When I think about how far we’ve progressed in 99 years – and that doesn’t count the 100 year fight leading up to the 19th Amendment being passed – quite honestly I feel simultaneously proud and frustrated.

We’ve come a long way, and yet there’s still so far to go. Achievements like the 19th Amendment and Title IX focus on the equality in pursuit – that individuals cannot be excluded from things like voting or access to education, etc on the basis of sex. 

But these do not fundamentally address the lack of equal treatment that comes later in the process. I’ve been thinking a lot on the gap between equality in pursuit vs equal treatment in success.

Opportunities for success exist, but the reward is not equal

Yesterday, we dropped our daughter off for a week-long co-ed summer Alpine camp. She couldn’t be more excited to spend the next seven days hiking, rock climbing, and sleeping under the stars. As we drove away, I was surprised when I realized that both her camp leaders were young women in their 20’s.

These women will lead their week-long expedition; guide them, belay them as the scale the rock, and train them to do the same for their campmates. Why was I surprised? It wasn’t because both camp leaders were young women – and that this was out of the norm – but rather that they were both young women and that there was absolutely nothing remarkable about that. It was simply normal, and that is simply awesome.

And for moments like these, I am proud.

I’m proud that my daughter is growing up in a world where moments likes these ARE unremarkable. I love that she’s growing up in a world where being a young woman in no way prevents her from pursuing her passions, and that she has no lack of amazing role models (both men and women) to help her become her best at those passions. Candidly, I think we have equality in pursuit part pretty well nailed down.

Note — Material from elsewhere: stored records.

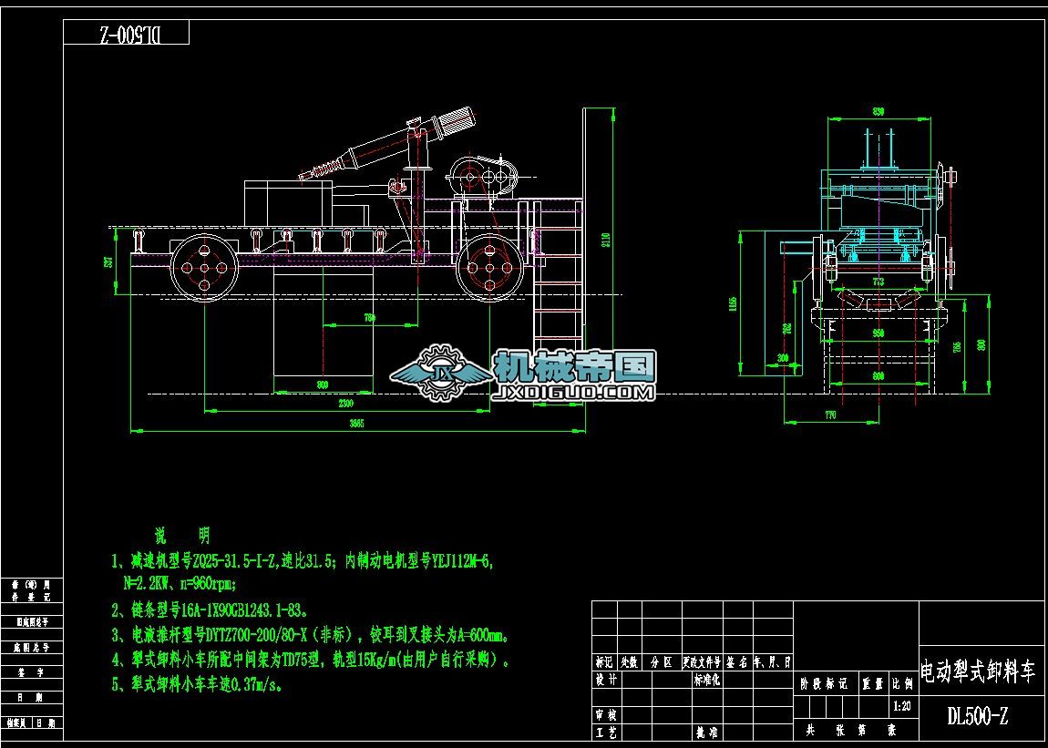Screen dimensions: 1048x748
Task: Click the 说明 notes heading
Action: [x=181, y=535]
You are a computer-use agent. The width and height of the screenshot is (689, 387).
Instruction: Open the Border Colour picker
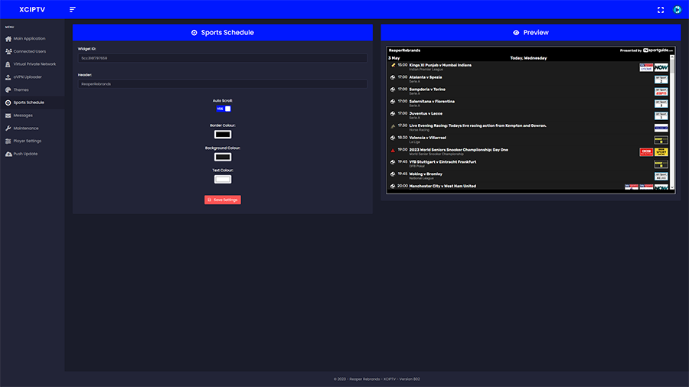pos(223,135)
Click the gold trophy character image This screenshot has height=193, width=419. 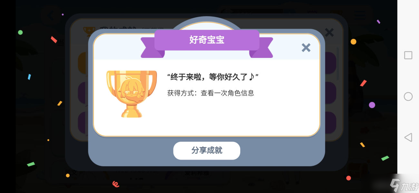click(x=132, y=94)
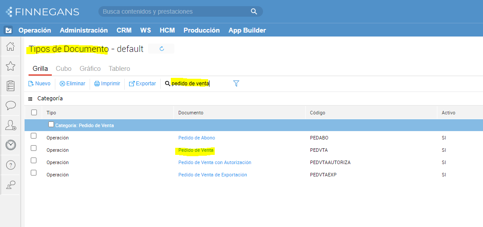Toggle the Categoría: Pedido de Venta group checkbox
Screen dimensions: 483x227
point(51,124)
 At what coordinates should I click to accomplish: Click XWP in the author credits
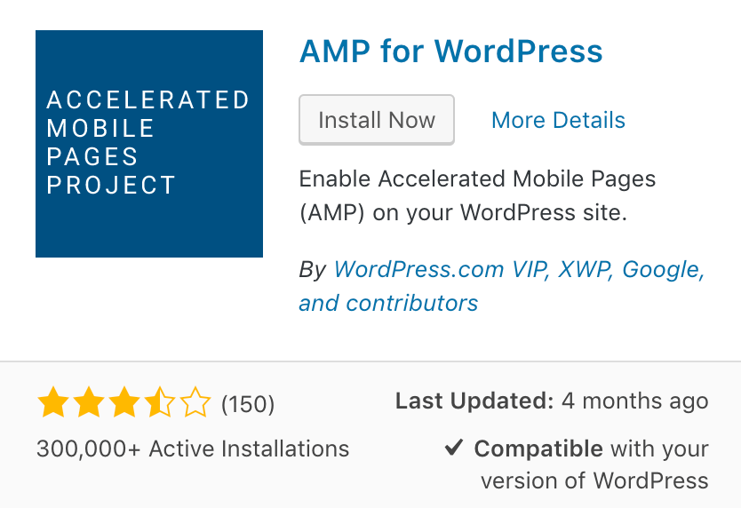tap(585, 269)
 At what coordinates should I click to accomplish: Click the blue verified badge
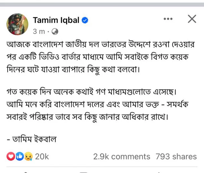click(x=85, y=20)
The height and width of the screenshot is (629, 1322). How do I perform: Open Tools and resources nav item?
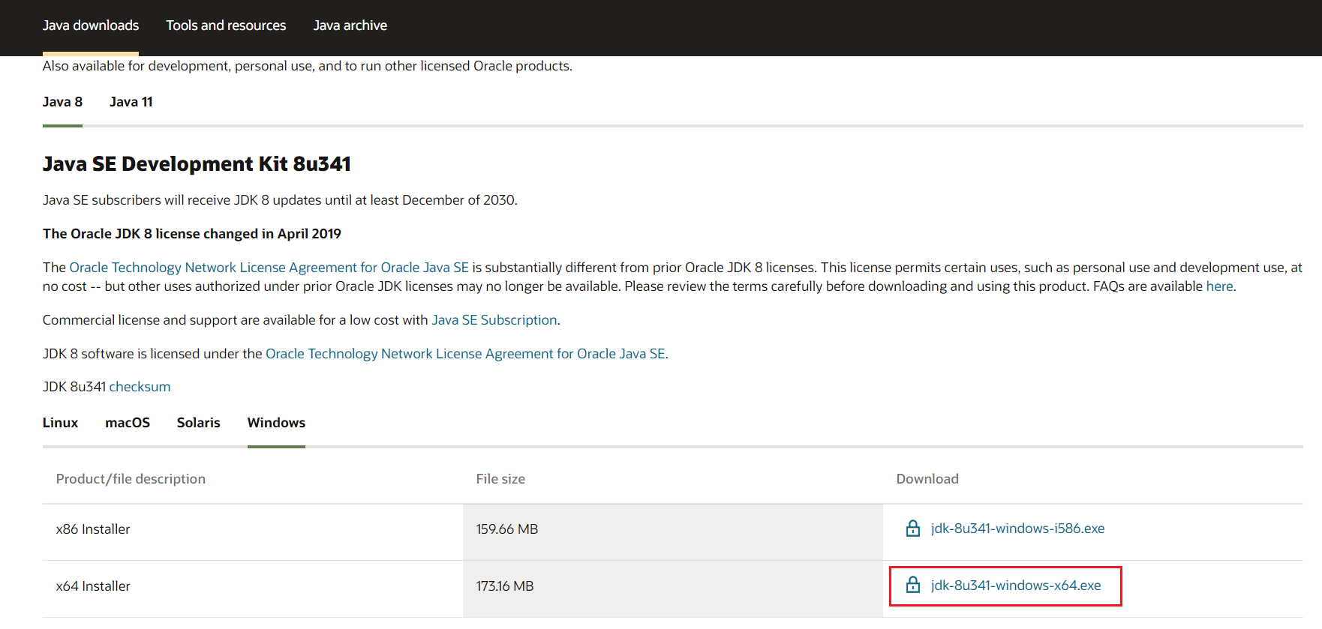pyautogui.click(x=226, y=25)
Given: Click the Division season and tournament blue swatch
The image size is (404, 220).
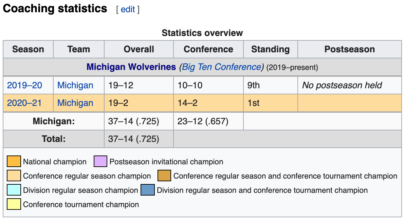Looking at the screenshot, I should [148, 190].
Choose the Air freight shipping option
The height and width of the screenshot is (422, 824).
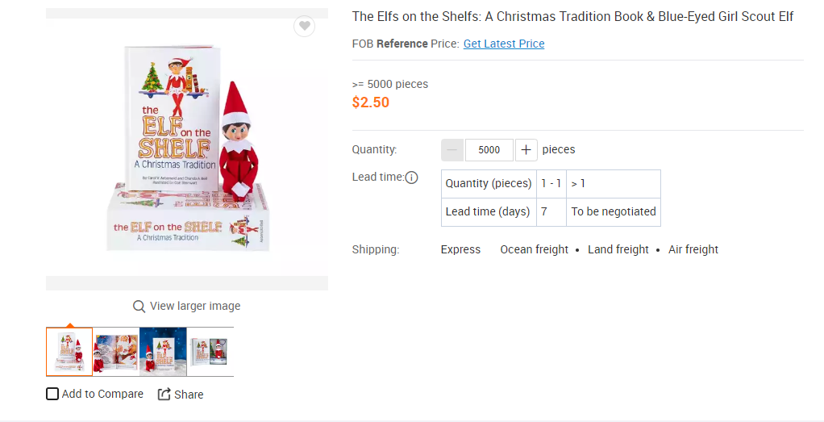693,249
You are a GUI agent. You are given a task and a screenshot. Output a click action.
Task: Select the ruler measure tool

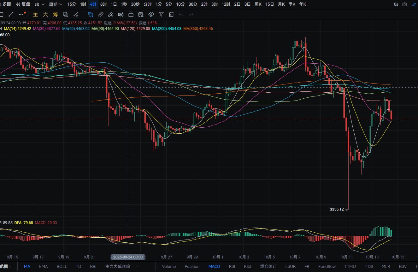[101, 14]
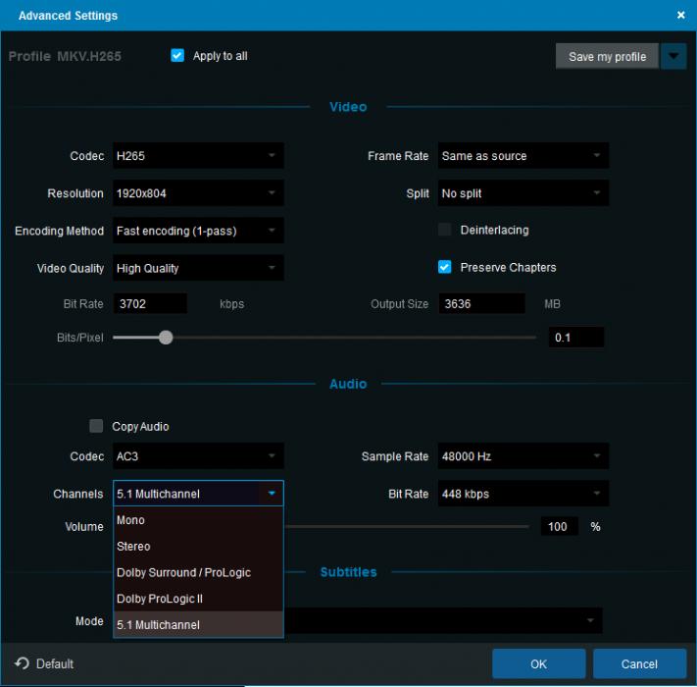Pick Dolby Surround / ProLogic option

[198, 572]
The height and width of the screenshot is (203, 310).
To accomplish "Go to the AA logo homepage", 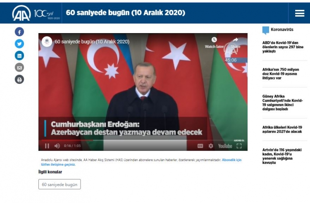I will coord(21,13).
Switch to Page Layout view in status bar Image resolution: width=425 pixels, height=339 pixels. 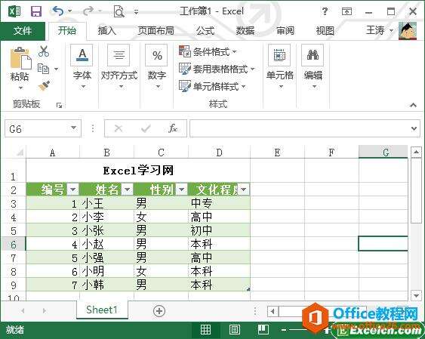235,329
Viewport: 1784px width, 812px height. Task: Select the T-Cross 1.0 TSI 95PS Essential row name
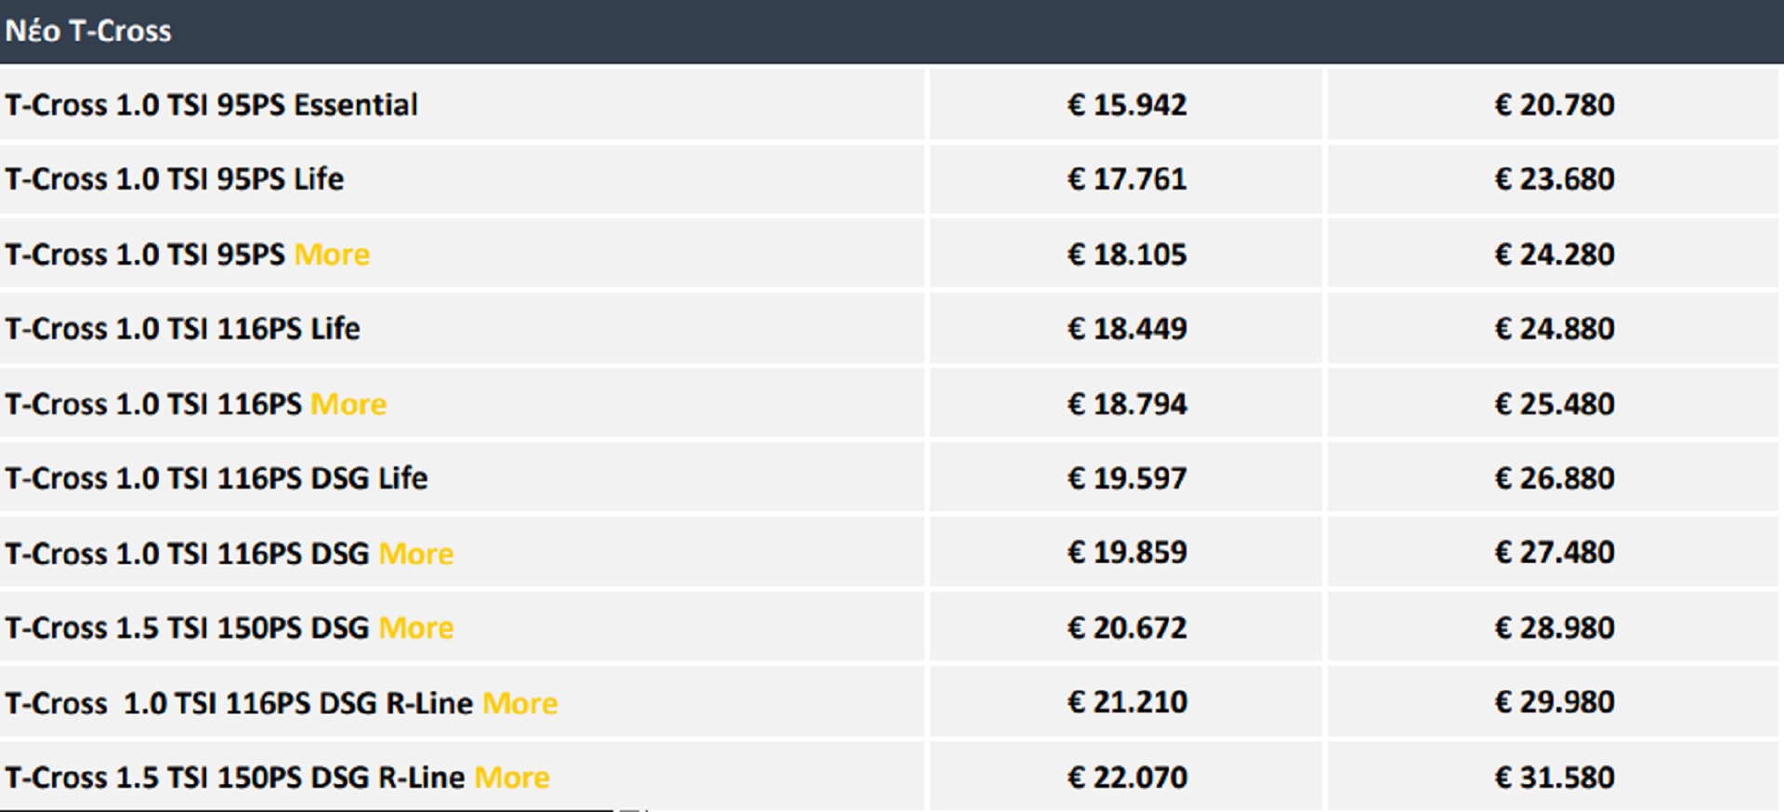pyautogui.click(x=211, y=105)
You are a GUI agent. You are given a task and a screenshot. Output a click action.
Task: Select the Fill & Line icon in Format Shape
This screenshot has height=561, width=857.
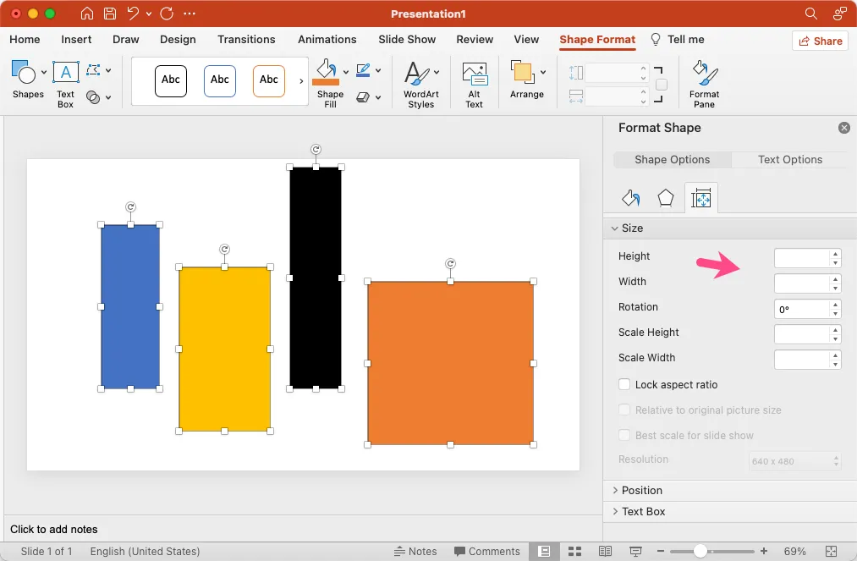pos(629,197)
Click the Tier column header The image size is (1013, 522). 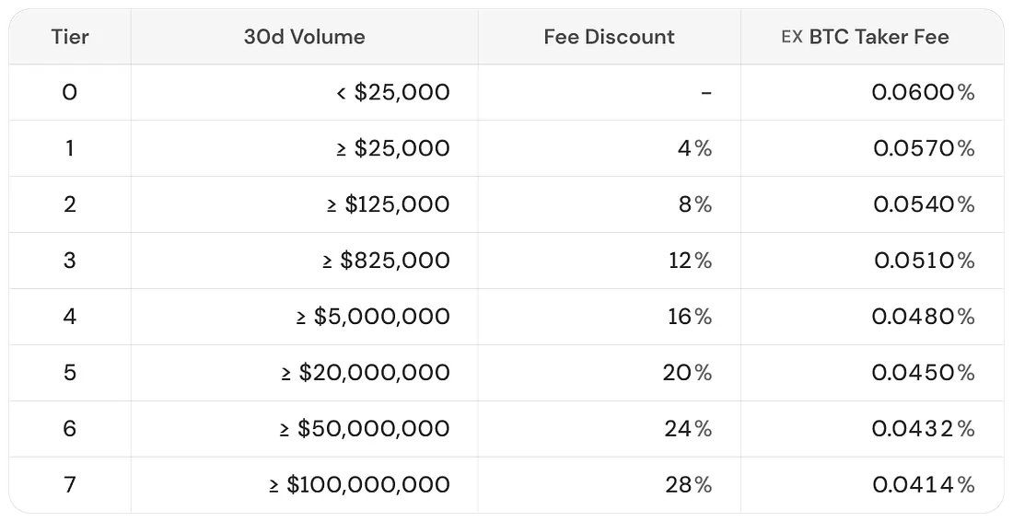(x=70, y=37)
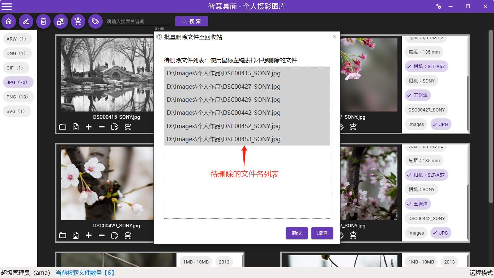
Task: Click the plus icon under DSC00415_SONY.jpg
Action: [89, 127]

Where the frustration sets in isn’t in the equality in pursuit of their passions, dreams, and success, but rather what happens when they get there: equal treatment in success.

Daily examples abound where the opportunity for women to succeed exists, yet the reward, the pay, the treatment when they do is not EQUAL. One of the most recent and public examples being the US Women’s Soccer Team’s fight for equal pay.

Closer to home, I was personally reminded of this recently when a male colleague gave me a piece of feedback. He suggested that perhaps I sometimes fall into the women trap of not being vocal or bold enough when negotiating salary changes, highlighting my successes, and pressing for organizational change.

While it is true that women of my generation still have work to do in these areas to evolve past our conditioning, we cannot achieve equal treatment in success without addressing how women are perceived when they do take a more vocal and bold approach.

In the past several years, pressing outside the women box, being more vocal and bold, pushing outside my comfort zone (like my male counterparts) was regularly been met with labels such as “overly ambitious” and “too pushy” by the traditional male establishment. Those are also labels I’ve never heard uttered in reference to any male colleagues.

The bottom line is, we cannot achieve true equality until equal treatment in success and the value or pay we assign to a “job well done” is agnostic of gender.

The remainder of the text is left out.